TASK OBJECTIVE
Reproduce the records below line for line, without changing a single character.

■ ■ ■ ■ ■

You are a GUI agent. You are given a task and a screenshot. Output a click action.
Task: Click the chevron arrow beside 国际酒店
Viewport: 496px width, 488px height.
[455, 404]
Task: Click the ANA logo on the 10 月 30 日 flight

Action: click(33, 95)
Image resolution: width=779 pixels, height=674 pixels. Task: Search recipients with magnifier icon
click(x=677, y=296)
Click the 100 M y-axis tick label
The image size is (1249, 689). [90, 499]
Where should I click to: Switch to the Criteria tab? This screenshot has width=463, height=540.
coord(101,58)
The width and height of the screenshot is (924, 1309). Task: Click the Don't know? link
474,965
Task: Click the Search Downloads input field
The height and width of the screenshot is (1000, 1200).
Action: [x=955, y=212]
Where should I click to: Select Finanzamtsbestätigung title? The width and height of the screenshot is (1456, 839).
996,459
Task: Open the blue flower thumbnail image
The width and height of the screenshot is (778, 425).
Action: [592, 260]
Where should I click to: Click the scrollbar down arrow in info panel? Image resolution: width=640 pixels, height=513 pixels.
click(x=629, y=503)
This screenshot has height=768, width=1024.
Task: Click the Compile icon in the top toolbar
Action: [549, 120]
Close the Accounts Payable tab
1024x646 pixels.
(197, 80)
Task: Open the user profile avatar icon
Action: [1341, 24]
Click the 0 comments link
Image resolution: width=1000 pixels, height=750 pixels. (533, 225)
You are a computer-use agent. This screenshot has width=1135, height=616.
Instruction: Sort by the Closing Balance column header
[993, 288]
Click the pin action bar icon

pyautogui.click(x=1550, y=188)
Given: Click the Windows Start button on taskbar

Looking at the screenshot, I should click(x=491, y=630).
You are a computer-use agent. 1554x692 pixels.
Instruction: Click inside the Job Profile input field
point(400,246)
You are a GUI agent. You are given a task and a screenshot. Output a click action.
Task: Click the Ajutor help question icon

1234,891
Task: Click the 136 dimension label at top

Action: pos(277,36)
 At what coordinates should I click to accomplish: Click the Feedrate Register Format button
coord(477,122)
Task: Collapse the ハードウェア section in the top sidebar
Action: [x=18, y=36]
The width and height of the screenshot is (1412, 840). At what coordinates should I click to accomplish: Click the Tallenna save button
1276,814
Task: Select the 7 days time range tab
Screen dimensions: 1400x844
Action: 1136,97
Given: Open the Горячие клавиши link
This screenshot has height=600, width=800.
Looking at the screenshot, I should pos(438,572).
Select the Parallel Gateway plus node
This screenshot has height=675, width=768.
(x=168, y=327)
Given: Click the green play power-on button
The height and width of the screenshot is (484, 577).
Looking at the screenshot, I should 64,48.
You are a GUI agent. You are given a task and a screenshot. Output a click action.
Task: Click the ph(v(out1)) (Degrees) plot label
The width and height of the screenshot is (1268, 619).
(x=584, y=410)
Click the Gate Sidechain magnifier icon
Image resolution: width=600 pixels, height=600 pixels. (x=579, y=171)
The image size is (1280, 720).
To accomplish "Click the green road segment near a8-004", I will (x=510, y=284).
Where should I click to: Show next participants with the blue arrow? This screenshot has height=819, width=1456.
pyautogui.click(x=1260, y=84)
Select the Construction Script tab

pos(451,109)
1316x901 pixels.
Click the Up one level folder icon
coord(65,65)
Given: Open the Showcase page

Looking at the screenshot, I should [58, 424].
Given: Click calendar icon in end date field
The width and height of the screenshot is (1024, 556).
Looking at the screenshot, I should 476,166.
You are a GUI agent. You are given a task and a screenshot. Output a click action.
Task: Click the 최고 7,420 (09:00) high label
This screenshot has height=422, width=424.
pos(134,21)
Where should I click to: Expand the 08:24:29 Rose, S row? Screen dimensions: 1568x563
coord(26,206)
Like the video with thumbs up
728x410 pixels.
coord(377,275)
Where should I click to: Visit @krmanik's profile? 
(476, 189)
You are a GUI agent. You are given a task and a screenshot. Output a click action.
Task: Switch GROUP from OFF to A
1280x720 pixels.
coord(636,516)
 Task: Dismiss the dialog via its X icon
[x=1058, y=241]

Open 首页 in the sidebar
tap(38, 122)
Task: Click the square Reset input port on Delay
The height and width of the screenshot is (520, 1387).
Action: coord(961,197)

■ ■ ■ ■ ■

REPLY TO THE TASK
You are a GUI agent. You are given a task and a screenshot. Output a click action.
Task: Click the chevron arrow beside 国际酒店
Viewport: 496px width, 488px height.
[455, 404]
Task: Click the ANA logo on the 10 月 30 日 flight

Action: click(33, 95)
Image resolution: width=779 pixels, height=674 pixels. Task: Search recipients with magnifier icon
click(x=677, y=296)
Click the 100 M y-axis tick label
The image size is (1249, 689). [90, 499]
Where should I click to: Switch to the Criteria tab? This screenshot has width=463, height=540.
coord(101,58)
The width and height of the screenshot is (924, 1309). Task: Click the Don't know? link
474,965
Task: Click the Search Downloads input field
The height and width of the screenshot is (1000, 1200).
Action: [x=955, y=212]
Where should I click to: Select Finanzamtsbestätigung title? The width and height of the screenshot is (1456, 839).
996,459
Task: Open the blue flower thumbnail image
The width and height of the screenshot is (778, 425).
Action: [592, 260]
Where should I click to: Click the scrollbar down arrow in info panel? Image resolution: width=640 pixels, height=513 pixels.
click(x=629, y=503)
This screenshot has height=768, width=1024.
Task: Click the Compile icon in the top toolbar
Action: [549, 120]
Close the Accounts Payable tab
1024x646 pixels.
(197, 80)
Task: Open the user profile avatar icon
Action: [1341, 24]
Click the 0 comments link
Image resolution: width=1000 pixels, height=750 pixels. (533, 225)
You are a computer-use agent. This screenshot has width=1135, height=616.
Instruction: Sort by the Closing Balance column header
[993, 288]
Click the pin action bar icon

pyautogui.click(x=1550, y=188)
Given: Click the Windows Start button on taskbar

Looking at the screenshot, I should click(x=491, y=630).
You are a computer-use agent. 1554x692 pixels.
Instruction: Click inside the Job Profile input field
point(400,246)
You are a GUI agent. You are given a task and a screenshot. Output a click action.
Task: Click the Ajutor help question icon

1234,891
Task: Click the 136 dimension label at top

Action: pos(277,36)
 At what coordinates should I click to accomplish: Click the Feedrate Register Format button
coord(477,122)
Task: Collapse the ハードウェア section in the top sidebar
Action: [x=18, y=36]
The width and height of the screenshot is (1412, 840). At what coordinates should I click to accomplish: Click the Tallenna save button
1276,814
Task: Select the 7 days time range tab
Screen dimensions: 1400x844
Action: 1136,97
Given: Open the Горячие клавиши link
This screenshot has height=600, width=800.
Looking at the screenshot, I should pos(438,572).
Select the Parallel Gateway plus node
This screenshot has height=675, width=768.
(x=168, y=327)
Given: Click the green play power-on button
The height and width of the screenshot is (484, 577).
Looking at the screenshot, I should 64,48.
You are a GUI agent. You are given a task and a screenshot. Output a click action.
Task: Click the ph(v(out1)) (Degrees) plot label
The width and height of the screenshot is (1268, 619).
(x=584, y=410)
Click the Gate Sidechain magnifier icon
Image resolution: width=600 pixels, height=600 pixels. (x=579, y=171)
The image size is (1280, 720).
To accomplish "Click the green road segment near a8-004", I will (x=510, y=284).
Where should I click to: Show next participants with the blue arrow? This screenshot has height=819, width=1456.
pyautogui.click(x=1260, y=84)
Select the Construction Script tab

pos(451,109)
1316x901 pixels.
Click the Up one level folder icon
coord(65,65)
Given: Open the Showcase page

Looking at the screenshot, I should [58, 424].
Given: Click calendar icon in end date field
The width and height of the screenshot is (1024, 556).
Looking at the screenshot, I should 476,166.
You are a GUI agent. You are given a task and a screenshot. Output a click action.
Task: Click the 최고 7,420 (09:00) high label
This screenshot has height=422, width=424.
pos(134,21)
Where should I click to: Expand the 08:24:29 Rose, S row? Screen dimensions: 1568x563
coord(26,206)
Like the video with thumbs up
728x410 pixels.
coord(377,275)
Where should I click to: Visit @krmanik's profile? 
(476, 189)
You are a GUI agent. You are given a task and a screenshot. Output a click action.
Task: Switch GROUP from OFF to A
1280x720 pixels.
coord(636,516)
 Task: Dismiss the dialog via its X icon
[x=1058, y=241]

Open 首页 in the sidebar
tap(38, 122)
Task: Click the square Reset input port on Delay
The height and width of the screenshot is (520, 1387).
Action: coord(961,197)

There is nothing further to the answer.